- [Task statement]:
Exactly as written, return every line of the data below.

══════

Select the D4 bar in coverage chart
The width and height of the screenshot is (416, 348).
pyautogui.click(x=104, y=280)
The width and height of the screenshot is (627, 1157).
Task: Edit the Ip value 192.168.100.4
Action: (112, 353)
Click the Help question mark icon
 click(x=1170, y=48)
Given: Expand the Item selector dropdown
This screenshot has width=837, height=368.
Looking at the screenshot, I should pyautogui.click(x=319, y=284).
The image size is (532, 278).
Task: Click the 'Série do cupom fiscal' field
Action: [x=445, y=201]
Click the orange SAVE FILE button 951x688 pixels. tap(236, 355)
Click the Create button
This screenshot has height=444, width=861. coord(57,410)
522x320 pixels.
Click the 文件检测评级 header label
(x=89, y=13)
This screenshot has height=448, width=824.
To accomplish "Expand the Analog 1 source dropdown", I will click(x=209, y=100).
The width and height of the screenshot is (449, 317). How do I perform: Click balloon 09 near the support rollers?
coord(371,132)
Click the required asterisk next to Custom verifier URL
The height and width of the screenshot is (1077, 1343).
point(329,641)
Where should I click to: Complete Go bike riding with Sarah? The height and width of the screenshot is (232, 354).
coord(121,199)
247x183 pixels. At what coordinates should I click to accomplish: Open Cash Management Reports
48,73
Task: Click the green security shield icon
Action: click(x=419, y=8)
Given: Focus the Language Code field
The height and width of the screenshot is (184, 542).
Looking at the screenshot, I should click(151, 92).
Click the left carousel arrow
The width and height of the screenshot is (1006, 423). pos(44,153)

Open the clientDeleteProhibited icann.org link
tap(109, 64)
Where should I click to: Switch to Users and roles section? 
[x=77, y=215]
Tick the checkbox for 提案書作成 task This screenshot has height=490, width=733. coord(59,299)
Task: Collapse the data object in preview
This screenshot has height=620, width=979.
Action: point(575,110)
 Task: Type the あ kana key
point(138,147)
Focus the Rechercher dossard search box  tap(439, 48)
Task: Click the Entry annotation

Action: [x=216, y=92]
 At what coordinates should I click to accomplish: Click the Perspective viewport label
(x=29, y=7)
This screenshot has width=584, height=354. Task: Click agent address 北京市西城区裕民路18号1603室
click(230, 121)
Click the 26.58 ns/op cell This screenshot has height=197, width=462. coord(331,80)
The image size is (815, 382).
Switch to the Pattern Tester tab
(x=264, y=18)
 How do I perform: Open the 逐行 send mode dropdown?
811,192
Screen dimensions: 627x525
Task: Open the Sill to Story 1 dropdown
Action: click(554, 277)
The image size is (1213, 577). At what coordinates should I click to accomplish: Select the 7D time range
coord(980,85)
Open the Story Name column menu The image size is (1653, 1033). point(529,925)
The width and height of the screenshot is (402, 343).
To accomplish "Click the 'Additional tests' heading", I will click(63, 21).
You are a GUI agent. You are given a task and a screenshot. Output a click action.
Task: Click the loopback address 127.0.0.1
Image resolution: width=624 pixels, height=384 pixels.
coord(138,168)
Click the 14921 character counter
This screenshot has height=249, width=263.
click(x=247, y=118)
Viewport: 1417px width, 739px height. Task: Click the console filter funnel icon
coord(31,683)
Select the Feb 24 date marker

══════

- [Result]:
Select the D4 bar in coverage chart
The width and height of the screenshot is (416, 348).
pyautogui.click(x=104, y=280)
The width and height of the screenshot is (627, 1157).
Task: Edit the Ip value 192.168.100.4
Action: (112, 353)
Click the Help question mark icon
 click(x=1170, y=48)
Given: Expand the Item selector dropdown
This screenshot has width=837, height=368.
Looking at the screenshot, I should pyautogui.click(x=319, y=284).
The image size is (532, 278).
Task: Click the 'Série do cupom fiscal' field
Action: [x=445, y=201]
Click the orange SAVE FILE button 951x688 pixels. tap(236, 355)
Click the Create button
This screenshot has height=444, width=861. coord(57,410)
522x320 pixels.
Click the 文件检测评级 header label
(x=89, y=13)
This screenshot has height=448, width=824.
To accomplish "Expand the Analog 1 source dropdown", I will click(x=209, y=100).
The width and height of the screenshot is (449, 317). How do I perform: Click balloon 09 near the support rollers?
coord(371,132)
Click the required asterisk next to Custom verifier URL
The height and width of the screenshot is (1077, 1343).
point(329,641)
Where should I click to: Complete Go bike riding with Sarah? The height and width of the screenshot is (232, 354).
coord(121,199)
247x183 pixels. At what coordinates should I click to accomplish: Open Cash Management Reports
48,73
Task: Click the green security shield icon
Action: click(x=419, y=8)
Given: Focus the Language Code field
The height and width of the screenshot is (184, 542).
Looking at the screenshot, I should click(151, 92).
Click the left carousel arrow
The width and height of the screenshot is (1006, 423). pos(44,153)

Open the clientDeleteProhibited icann.org link
tap(109, 64)
Where should I click to: Switch to Users and roles section? 
[x=77, y=215]
Tick the checkbox for 提案書作成 task This screenshot has height=490, width=733. coord(59,299)
Task: Collapse the data object in preview
This screenshot has height=620, width=979.
Action: point(575,110)
 Task: Type the あ kana key
point(138,147)
Focus the Rechercher dossard search box  tap(439, 48)
Task: Click the Entry annotation

Action: [x=216, y=92]
 At what coordinates should I click to accomplish: Click the Perspective viewport label
(x=29, y=7)
This screenshot has width=584, height=354. Task: Click agent address 北京市西城区裕民路18号1603室
click(230, 121)
Click the 26.58 ns/op cell This screenshot has height=197, width=462. coord(331,80)
The image size is (815, 382).
Switch to the Pattern Tester tab
(x=264, y=18)
 How do I perform: Open the 逐行 send mode dropdown?
811,192
Screen dimensions: 627x525
Task: Open the Sill to Story 1 dropdown
Action: click(554, 277)
The image size is (1213, 577). At what coordinates should I click to accomplish: Select the 7D time range
coord(980,85)
Open the Story Name column menu The image size is (1653, 1033). point(529,925)
The width and height of the screenshot is (402, 343).
To accomplish "Click the 'Additional tests' heading", I will click(63, 21).
You are a GUI agent. You are given a task and a screenshot. Output a click action.
Task: Click the loopback address 127.0.0.1
Image resolution: width=624 pixels, height=384 pixels.
coord(138,168)
Click the 14921 character counter
This screenshot has height=249, width=263.
click(x=247, y=118)
Viewport: 1417px width, 739px height. Task: Click the console filter funnel icon
coord(31,683)
Select the Feb 24 date marker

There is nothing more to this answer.